Friday, June 21, 2024

Mentoring Program for Code Contributors

Yesterday, I announced a call for applications for a new mentoring program for PostgreSQL code contributors that I'm trying to start. I'm posting this on my blog as well for better visibility, and also to offer a few more comments and thoughts on this general topic of mentoring.

I've recently had the opportunity to talk to a number of people, mostly committers, about why they persevered as PostgreSQL developers. After all, it's grueling work. As far as I can recall, every single one of those people told me that what caused them to stick around was that they got meaningful positive feedback of some sort. The details varied:

- Someone told them that their work was good.

- Someone took an interest in getting a major patch they had written committed.

- They unexpectedly were made a committer.

What I'm hoping is that an effort like this can help increase the chances of such positive interactions, and maybe create opportunities for new types of positive interactions that will also make people feel supported on their PostgreSQL hacking journey. I'm hopeful that it will help to democratize access: some promising developers work at companies where there are few or no current committers, and so probably have less access to mentoring than people who work at companies where there are a bunch of committers already.
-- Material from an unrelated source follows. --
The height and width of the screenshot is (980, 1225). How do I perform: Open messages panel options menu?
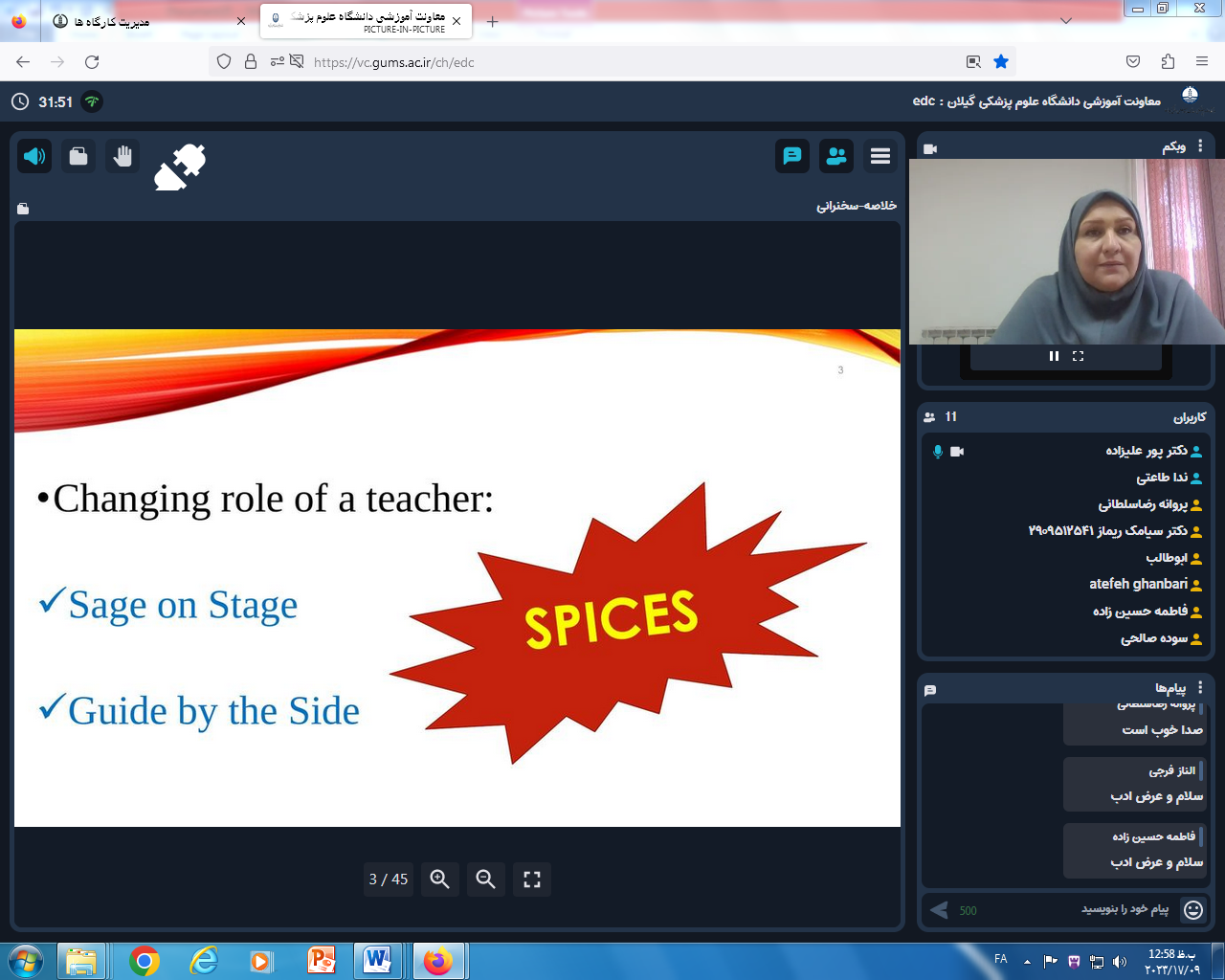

And even for people working at companies that employ a bunch of committers, they probably have much more knowledge of what their colleagues think about their work than about what other people think about their work.

I'm sure that it's going to be a bit messy. This is the first time, at least to my knowledge, that anyone has tried to organize something like this in the PostgreSQL community, so ... we don't know what we're doing. Each mentor and each mentee will likely go about this a bit differently, and some of those approaches will turn out to be much better than others. A bunch of things will go wrong, as happens any time you try to organize a large group of people to do anything (including, say, go out to lunch).
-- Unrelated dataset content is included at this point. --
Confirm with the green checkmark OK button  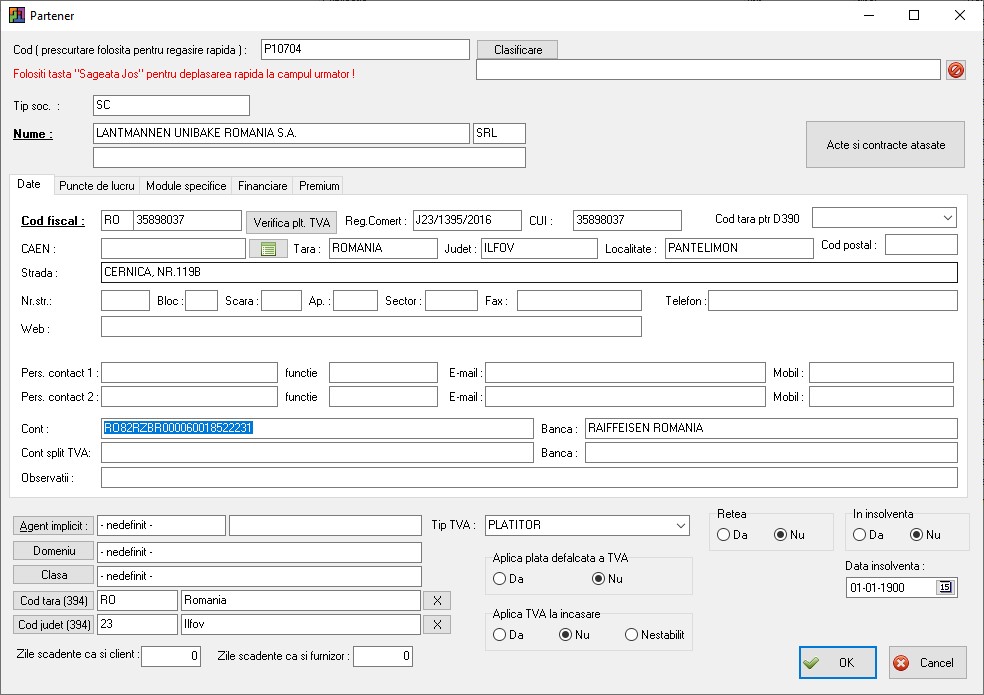click(x=837, y=662)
Furthermore, we don't have the capacity to give everyone who would like it 1:1 mentoring at this time. Nine committers volunteered to act as mentors, largely I think on the understanding that they'd be asked to mentor people who are already fairly well established on pgsql-hackers, but I've already got more than nine applications, and a good number of them are from people who don't participate regularly on pgsql-hackers at all. I don't think those people are going to be a good fit for this particular effort, but I'm thinking hard about what else we could do for them. The very fact that all of those people read my email and responded to it within 24 hours of it being posted shows that there are people who are currently not participating in PostgreSQL development who might do so with the right support. I'm not sure whether we can give them that, let alone how, but I think we should try to figure it out.
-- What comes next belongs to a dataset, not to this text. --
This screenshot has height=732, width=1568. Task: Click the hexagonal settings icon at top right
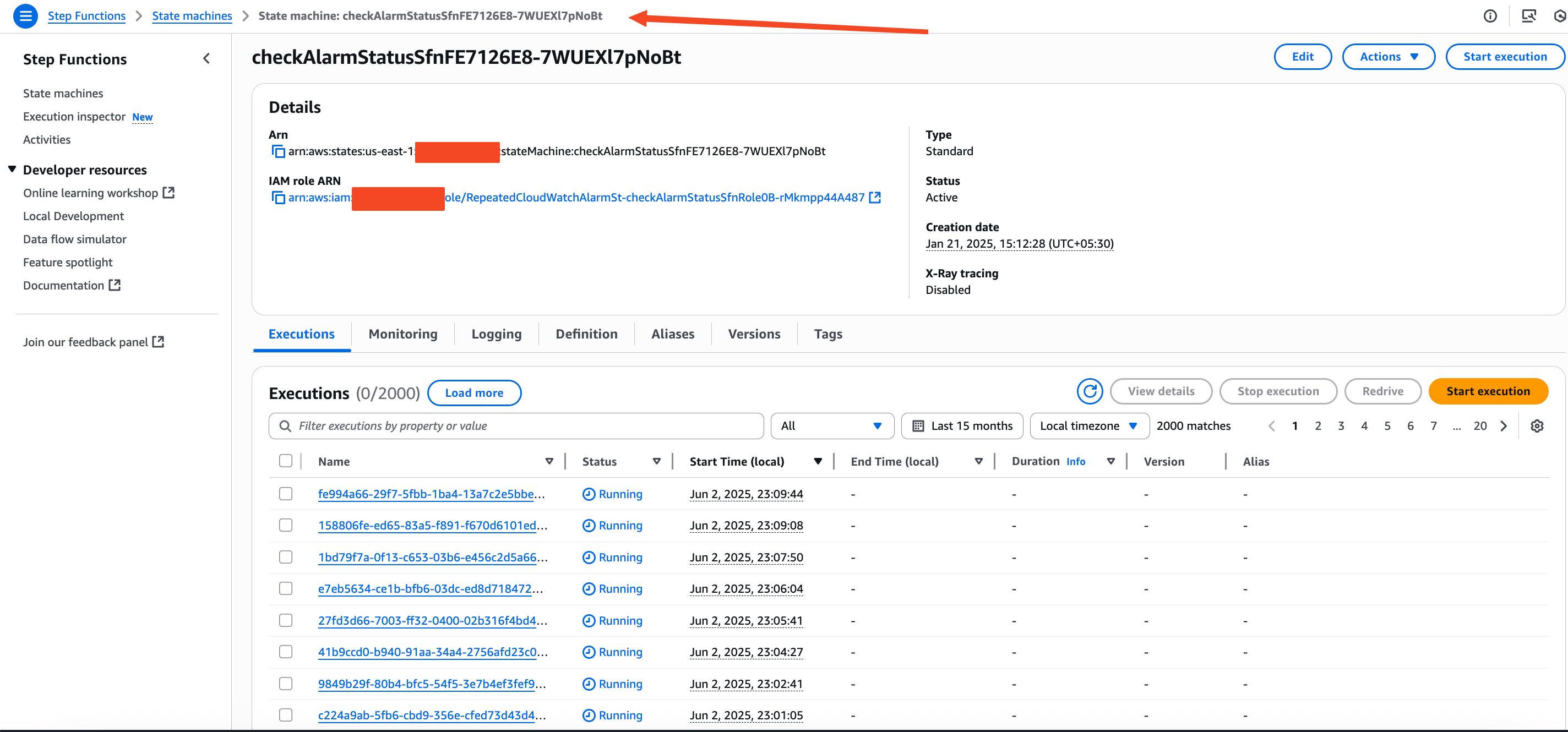tap(1560, 16)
Thanks to all who responded, as well as to those who volunteered as mentors, volunteered to help me organize this, or just said something nice. More soon.

1 comment:

  1. My first thought is that you're better off getting existing contributors up to the level that they can mentor people too. Focus on the people that are nearly there _and_ interested in joining your mentor pool. The larger your mentor pool, the less drain it will be on a mentor's time and energy, and the more people the group can mentor.